**** Task inputs
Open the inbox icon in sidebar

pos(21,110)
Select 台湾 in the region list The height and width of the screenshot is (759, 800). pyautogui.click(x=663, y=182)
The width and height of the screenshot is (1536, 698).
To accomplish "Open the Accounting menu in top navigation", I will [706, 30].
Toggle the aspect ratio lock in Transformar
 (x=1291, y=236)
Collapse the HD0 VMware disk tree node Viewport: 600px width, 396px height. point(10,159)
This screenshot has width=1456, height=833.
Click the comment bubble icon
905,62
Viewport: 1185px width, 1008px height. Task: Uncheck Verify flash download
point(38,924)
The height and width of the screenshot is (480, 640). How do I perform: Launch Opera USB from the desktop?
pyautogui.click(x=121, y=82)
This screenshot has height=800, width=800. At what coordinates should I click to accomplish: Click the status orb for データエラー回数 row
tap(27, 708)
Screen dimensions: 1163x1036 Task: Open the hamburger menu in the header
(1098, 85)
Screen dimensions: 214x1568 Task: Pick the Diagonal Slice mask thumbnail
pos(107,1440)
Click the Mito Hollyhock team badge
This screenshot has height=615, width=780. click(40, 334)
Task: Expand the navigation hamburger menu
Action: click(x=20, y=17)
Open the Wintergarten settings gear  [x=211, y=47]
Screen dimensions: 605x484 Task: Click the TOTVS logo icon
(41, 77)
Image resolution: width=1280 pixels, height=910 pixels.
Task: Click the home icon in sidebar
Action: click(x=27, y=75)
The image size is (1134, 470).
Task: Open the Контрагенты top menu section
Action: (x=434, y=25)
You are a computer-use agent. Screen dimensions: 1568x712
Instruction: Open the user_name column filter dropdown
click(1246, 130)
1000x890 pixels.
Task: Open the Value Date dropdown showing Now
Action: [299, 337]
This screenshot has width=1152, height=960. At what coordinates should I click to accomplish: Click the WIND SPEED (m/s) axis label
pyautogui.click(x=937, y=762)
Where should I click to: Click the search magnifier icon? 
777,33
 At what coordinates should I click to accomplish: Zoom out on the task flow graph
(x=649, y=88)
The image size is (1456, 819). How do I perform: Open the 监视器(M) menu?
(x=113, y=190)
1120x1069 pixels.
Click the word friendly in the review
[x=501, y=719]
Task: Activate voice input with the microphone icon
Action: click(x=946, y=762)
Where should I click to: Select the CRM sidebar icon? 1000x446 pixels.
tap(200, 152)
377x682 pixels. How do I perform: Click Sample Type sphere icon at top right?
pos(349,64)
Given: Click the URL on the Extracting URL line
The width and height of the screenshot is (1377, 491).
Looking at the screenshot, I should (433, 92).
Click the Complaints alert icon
********
**Work item:** Your task is to reproduce exactly the lines that begin at the line containing "This screenshot has width=1152, height=960." and end at the final line of the data above.

**Your solution:**
This screenshot has width=1152, height=960. At what coordinates should I click to accomplish: Click the WIND SPEED (m/s) axis label
pyautogui.click(x=937, y=762)
Where should I click to: Click the search magnifier icon? 
777,33
 At what coordinates should I click to accomplish: Zoom out on the task flow graph
(x=649, y=88)
The image size is (1456, 819). How do I perform: Open the 监视器(M) menu?
(x=113, y=190)
1120x1069 pixels.
Click the word friendly in the review
[x=501, y=719]
Task: Activate voice input with the microphone icon
Action: click(x=946, y=762)
Where should I click to: Select the CRM sidebar icon? 1000x446 pixels.
tap(200, 152)
377x682 pixels. How do I perform: Click Sample Type sphere icon at top right?
pos(349,64)
Given: Click the URL on the Extracting URL line
The width and height of the screenshot is (1377, 491).
Looking at the screenshot, I should (433, 92).
Click the Complaints alert icon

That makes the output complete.